Data shown: Begin
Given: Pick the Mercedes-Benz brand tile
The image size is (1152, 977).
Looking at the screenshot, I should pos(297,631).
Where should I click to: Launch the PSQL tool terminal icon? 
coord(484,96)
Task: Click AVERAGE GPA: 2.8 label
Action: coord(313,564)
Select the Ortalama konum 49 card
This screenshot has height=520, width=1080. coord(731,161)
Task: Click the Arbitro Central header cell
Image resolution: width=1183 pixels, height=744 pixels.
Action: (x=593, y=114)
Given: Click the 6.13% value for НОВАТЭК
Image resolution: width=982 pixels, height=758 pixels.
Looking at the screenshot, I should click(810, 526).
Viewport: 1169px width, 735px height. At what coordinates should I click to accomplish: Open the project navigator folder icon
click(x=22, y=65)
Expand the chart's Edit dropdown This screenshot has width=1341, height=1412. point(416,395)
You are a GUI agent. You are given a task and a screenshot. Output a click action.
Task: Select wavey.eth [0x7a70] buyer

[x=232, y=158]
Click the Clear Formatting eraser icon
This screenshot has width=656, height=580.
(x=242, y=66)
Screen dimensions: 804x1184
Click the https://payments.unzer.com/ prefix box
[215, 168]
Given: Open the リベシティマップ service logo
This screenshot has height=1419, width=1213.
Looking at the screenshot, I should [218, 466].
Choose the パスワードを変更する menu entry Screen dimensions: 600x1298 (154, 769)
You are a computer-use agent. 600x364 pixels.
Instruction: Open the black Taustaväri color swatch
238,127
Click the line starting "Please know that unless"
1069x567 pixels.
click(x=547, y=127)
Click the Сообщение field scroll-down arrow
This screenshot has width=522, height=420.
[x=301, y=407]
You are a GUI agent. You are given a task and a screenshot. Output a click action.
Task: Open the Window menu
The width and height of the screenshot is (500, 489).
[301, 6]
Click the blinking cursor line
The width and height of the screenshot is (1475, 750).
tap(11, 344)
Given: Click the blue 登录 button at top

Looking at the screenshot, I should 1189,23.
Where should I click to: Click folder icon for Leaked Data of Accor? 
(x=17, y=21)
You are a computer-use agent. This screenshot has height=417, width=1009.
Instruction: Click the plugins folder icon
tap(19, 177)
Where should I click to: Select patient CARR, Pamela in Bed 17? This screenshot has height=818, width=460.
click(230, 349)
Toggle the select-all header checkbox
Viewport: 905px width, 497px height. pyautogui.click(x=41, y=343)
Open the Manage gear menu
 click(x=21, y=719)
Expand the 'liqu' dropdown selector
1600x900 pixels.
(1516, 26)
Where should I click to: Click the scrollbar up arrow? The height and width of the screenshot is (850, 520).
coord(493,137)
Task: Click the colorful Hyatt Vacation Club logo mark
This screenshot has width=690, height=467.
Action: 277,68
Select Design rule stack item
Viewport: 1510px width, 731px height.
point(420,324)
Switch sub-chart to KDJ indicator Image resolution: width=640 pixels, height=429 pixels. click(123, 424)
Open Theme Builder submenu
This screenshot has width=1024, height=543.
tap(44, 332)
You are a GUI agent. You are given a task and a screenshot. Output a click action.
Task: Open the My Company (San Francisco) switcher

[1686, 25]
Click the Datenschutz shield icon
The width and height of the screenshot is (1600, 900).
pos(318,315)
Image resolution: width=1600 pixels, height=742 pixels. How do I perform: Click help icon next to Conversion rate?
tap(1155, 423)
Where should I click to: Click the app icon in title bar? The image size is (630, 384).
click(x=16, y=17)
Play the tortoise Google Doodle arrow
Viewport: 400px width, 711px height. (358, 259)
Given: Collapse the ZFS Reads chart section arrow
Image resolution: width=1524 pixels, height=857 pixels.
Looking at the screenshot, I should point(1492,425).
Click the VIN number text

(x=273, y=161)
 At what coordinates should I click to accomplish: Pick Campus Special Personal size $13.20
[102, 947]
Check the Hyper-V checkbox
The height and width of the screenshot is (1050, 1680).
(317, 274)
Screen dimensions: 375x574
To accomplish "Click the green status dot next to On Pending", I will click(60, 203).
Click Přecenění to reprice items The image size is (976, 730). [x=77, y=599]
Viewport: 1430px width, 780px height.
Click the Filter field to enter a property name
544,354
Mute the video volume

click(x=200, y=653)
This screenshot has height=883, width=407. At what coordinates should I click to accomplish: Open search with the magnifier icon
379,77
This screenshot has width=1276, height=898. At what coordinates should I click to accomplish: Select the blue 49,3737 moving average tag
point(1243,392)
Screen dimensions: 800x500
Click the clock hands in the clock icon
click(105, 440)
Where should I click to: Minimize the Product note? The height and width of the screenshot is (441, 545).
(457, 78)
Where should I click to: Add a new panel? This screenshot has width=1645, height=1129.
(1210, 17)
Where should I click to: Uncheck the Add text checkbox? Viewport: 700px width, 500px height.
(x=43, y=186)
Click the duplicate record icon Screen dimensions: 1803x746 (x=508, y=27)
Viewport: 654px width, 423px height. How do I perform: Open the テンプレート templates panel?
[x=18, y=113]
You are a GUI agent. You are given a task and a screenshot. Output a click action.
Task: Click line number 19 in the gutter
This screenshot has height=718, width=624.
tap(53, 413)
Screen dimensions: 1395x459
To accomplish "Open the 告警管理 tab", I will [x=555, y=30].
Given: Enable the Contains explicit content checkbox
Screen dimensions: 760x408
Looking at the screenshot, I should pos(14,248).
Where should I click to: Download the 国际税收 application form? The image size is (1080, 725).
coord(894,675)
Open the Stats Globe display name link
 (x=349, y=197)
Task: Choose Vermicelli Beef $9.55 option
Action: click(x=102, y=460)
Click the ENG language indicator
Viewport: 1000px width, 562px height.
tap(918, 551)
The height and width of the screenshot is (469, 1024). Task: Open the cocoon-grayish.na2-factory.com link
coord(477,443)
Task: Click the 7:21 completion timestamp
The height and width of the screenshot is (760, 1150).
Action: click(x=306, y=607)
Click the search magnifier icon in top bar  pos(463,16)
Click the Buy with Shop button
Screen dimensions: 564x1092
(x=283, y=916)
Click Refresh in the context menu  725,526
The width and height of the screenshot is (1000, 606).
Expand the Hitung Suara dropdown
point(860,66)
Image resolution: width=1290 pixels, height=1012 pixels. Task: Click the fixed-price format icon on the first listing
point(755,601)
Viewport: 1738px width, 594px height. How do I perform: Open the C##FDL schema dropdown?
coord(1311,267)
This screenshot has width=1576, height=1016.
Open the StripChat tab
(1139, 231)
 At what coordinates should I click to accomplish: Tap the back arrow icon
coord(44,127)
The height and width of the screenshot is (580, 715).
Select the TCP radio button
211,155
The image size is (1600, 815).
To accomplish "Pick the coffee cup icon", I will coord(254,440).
Data shown: End
**Brief**
Extract the complete data, matching each line exactly.

**Solution for this problem**
Given: Pick the Mercedes-Benz brand tile
The image size is (1152, 977).
Looking at the screenshot, I should pos(297,631).
Where should I click to: Launch the PSQL tool terminal icon? 
coord(484,96)
Task: Click AVERAGE GPA: 2.8 label
Action: coord(313,564)
Select the Ortalama konum 49 card
This screenshot has height=520, width=1080. coord(731,161)
Task: Click the Arbitro Central header cell
Image resolution: width=1183 pixels, height=744 pixels.
Action: (x=593, y=114)
Given: Click the 6.13% value for НОВАТЭК
Image resolution: width=982 pixels, height=758 pixels.
Looking at the screenshot, I should click(810, 526).
Viewport: 1169px width, 735px height. At what coordinates should I click to accomplish: Open the project navigator folder icon
click(x=22, y=65)
Expand the chart's Edit dropdown This screenshot has width=1341, height=1412. point(416,395)
You are a GUI agent. You are given a task and a screenshot. Output a click action.
Task: Select wavey.eth [0x7a70] buyer

[x=232, y=158]
Click the Clear Formatting eraser icon
This screenshot has width=656, height=580.
(x=242, y=66)
Screen dimensions: 804x1184
Click the https://payments.unzer.com/ prefix box
[215, 168]
Given: Open the リベシティマップ service logo
This screenshot has height=1419, width=1213.
Looking at the screenshot, I should [218, 466].
Choose the パスワードを変更する menu entry Screen dimensions: 600x1298 (154, 769)
You are a computer-use agent. 600x364 pixels.
Instruction: Open the black Taustaväri color swatch
238,127
Click the line starting "Please know that unless"
1069x567 pixels.
click(x=547, y=127)
Click the Сообщение field scroll-down arrow
This screenshot has width=522, height=420.
[x=301, y=407]
You are a GUI agent. You are given a task and a screenshot. Output a click action.
Task: Open the Window menu
The width and height of the screenshot is (500, 489).
[301, 6]
Click the blinking cursor line
The width and height of the screenshot is (1475, 750).
tap(11, 344)
Given: Click the blue 登录 button at top

Looking at the screenshot, I should 1189,23.
Where should I click to: Click folder icon for Leaked Data of Accor? 
(x=17, y=21)
You are a computer-use agent. This screenshot has height=417, width=1009.
Instruction: Click the plugins folder icon
tap(19, 177)
Where should I click to: Select patient CARR, Pamela in Bed 17? This screenshot has height=818, width=460.
click(230, 349)
Toggle the select-all header checkbox
Viewport: 905px width, 497px height. pyautogui.click(x=41, y=343)
Open the Manage gear menu
 click(x=21, y=719)
Expand the 'liqu' dropdown selector
1600x900 pixels.
(1516, 26)
Where should I click to: Click the scrollbar up arrow? The height and width of the screenshot is (850, 520).
coord(493,137)
Task: Click the colorful Hyatt Vacation Club logo mark
This screenshot has width=690, height=467.
Action: 277,68
Select Design rule stack item
Viewport: 1510px width, 731px height.
point(420,324)
Switch sub-chart to KDJ indicator Image resolution: width=640 pixels, height=429 pixels. click(123, 424)
Open Theme Builder submenu
This screenshot has width=1024, height=543.
tap(44, 332)
You are a GUI agent. You are given a task and a screenshot. Output a click action.
Task: Open the My Company (San Francisco) switcher

[1686, 25]
Click the Datenschutz shield icon
The width and height of the screenshot is (1600, 900).
pos(318,315)
Image resolution: width=1600 pixels, height=742 pixels. How do I perform: Click help icon next to Conversion rate?
tap(1155, 423)
Where should I click to: Click the app icon in title bar? The image size is (630, 384).
click(x=16, y=17)
Play the tortoise Google Doodle arrow
Viewport: 400px width, 711px height. (358, 259)
Given: Collapse the ZFS Reads chart section arrow
Image resolution: width=1524 pixels, height=857 pixels.
Looking at the screenshot, I should point(1492,425).
Click the VIN number text

(x=273, y=161)
 At what coordinates should I click to accomplish: Pick Campus Special Personal size $13.20
[102, 947]
Check the Hyper-V checkbox
The height and width of the screenshot is (1050, 1680).
(317, 274)
Screen dimensions: 375x574
To accomplish "Click the green status dot next to On Pending", I will click(60, 203).
Click Přecenění to reprice items The image size is (976, 730). [x=77, y=599]
Viewport: 1430px width, 780px height.
Click the Filter field to enter a property name
544,354
Mute the video volume

click(x=200, y=653)
This screenshot has height=883, width=407. At what coordinates should I click to accomplish: Open search with the magnifier icon
379,77
This screenshot has width=1276, height=898. At what coordinates should I click to accomplish: Select the blue 49,3737 moving average tag
point(1243,392)
Screen dimensions: 800x500
Click the clock hands in the clock icon
click(105, 440)
Where should I click to: Minimize the Product note? The height and width of the screenshot is (441, 545).
(457, 78)
Where should I click to: Add a new panel? This screenshot has width=1645, height=1129.
(1210, 17)
Where should I click to: Uncheck the Add text checkbox? Viewport: 700px width, 500px height.
(x=43, y=186)
Click the duplicate record icon Screen dimensions: 1803x746 (x=508, y=27)
Viewport: 654px width, 423px height. How do I perform: Open the テンプレート templates panel?
[x=18, y=113]
You are a GUI agent. You are given a task and a screenshot. Output a click action.
Task: Click line number 19 in the gutter
This screenshot has height=718, width=624.
tap(53, 413)
Screen dimensions: 1395x459
To accomplish "Open the 告警管理 tab", I will [x=555, y=30].
Given: Enable the Contains explicit content checkbox
Screen dimensions: 760x408
Looking at the screenshot, I should pos(14,248).
Where should I click to: Download the 国际税收 application form? The image size is (1080, 725).
coord(894,675)
Open the Stats Globe display name link
 (x=349, y=197)
Task: Choose Vermicelli Beef $9.55 option
Action: click(x=102, y=460)
Click the ENG language indicator
Viewport: 1000px width, 562px height.
tap(918, 551)
The height and width of the screenshot is (469, 1024). Task: Open the cocoon-grayish.na2-factory.com link
coord(477,443)
Task: Click the 7:21 completion timestamp
The height and width of the screenshot is (760, 1150).
Action: click(x=306, y=607)
Click the search magnifier icon in top bar  pos(463,16)
Click the Buy with Shop button
Screen dimensions: 564x1092
(x=283, y=916)
Click Refresh in the context menu  725,526
The width and height of the screenshot is (1000, 606).
Expand the Hitung Suara dropdown
point(860,66)
Image resolution: width=1290 pixels, height=1012 pixels. Task: Click the fixed-price format icon on the first listing
point(755,601)
Viewport: 1738px width, 594px height. How do I perform: Open the C##FDL schema dropdown?
coord(1311,267)
This screenshot has width=1576, height=1016.
Open the StripChat tab
(1139, 231)
 At what coordinates should I click to accomplish: Tap the back arrow icon
coord(44,127)
The height and width of the screenshot is (580, 715).
Select the TCP radio button
211,155
The image size is (1600, 815).
To accomplish "Pick the coffee cup icon", I will coord(254,440).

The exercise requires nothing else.